That night you died

There are some old notes at the back of my closet.

I haven't been able to get rid of them yet.

There is a rusted ring at the bottom of a cup holder.

And a bunch of letters inside a folder. 

And I remember you holding on to the wheel.

Just like I held on to the way you made me feel.

you had your hand tightly on the shifter...

Like I kept all of our pictures. 

Should have been a bit more further then this by now.

Maybe i should have turned around.

But I didn't, so l was stuck...

All the way in that rut.

I lived in what used to be.

Cherishing every memory.

Looking back on everything that we had.

 

Holding on to words we can't take back.

 

I remember waiting by the phone,

 

all alone cause your love was all i have ever known.

 

I was drunk off hope,

 

drinking away every day I had to cope.

 

I remember you saying I was the one.

 

And how nothing could change that, but I guess you were wrong.

 

Once upon a time you made everything feel right.

 

You used to be my morning , noon , and night.

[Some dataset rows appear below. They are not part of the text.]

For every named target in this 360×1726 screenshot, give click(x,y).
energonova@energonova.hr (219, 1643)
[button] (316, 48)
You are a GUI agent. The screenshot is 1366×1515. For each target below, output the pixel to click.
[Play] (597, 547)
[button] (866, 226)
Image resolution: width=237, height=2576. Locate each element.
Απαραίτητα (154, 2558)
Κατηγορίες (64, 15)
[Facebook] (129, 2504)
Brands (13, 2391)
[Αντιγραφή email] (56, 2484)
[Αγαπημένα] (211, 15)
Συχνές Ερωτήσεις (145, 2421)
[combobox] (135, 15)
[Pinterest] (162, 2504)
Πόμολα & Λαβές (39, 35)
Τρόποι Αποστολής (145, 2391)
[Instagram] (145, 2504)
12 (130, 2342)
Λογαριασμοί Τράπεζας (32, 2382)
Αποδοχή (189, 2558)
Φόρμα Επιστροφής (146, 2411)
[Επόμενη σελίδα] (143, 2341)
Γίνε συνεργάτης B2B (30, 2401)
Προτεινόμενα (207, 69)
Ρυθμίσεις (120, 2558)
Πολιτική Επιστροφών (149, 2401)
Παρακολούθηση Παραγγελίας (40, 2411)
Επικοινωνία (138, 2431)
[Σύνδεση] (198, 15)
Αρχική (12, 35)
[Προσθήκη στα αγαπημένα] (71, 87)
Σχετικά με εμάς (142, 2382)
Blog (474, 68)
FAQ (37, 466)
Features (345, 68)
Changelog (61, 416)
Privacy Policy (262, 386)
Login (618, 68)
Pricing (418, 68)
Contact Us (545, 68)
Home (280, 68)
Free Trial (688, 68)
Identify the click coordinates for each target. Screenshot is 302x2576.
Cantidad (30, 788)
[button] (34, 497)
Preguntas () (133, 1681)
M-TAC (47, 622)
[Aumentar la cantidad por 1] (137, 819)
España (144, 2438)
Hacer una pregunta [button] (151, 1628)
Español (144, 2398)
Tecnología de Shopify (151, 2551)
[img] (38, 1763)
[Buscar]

I watched my life flash before my eyes.

 

And it was no surprise,

 

that the moment we met came to mind.

 

But it was time to leave it all behind.

One last look you gave me before I blanked out.

"The one person I couldn't live without."

  thought to myself before we crashed.

The shattered glass, and the front of the car completely smashed.

Blood dripping from your head and lip.

Smoking car, and a broken hip.

Car door completely dented into me.

Leg stuck under the seat, and bleeding.

I convinced myself that, you did not make it through.

Because has hard as it was , I was still madly in love with you. 

 

Like the left behind colors when the sun is gone.

I was still holding on.

Took you out of my mind and soul.

That  way you would no longer have control.

Stuck in a little car together, side by side.

And although it didnt happen,i convinced myself that night you died.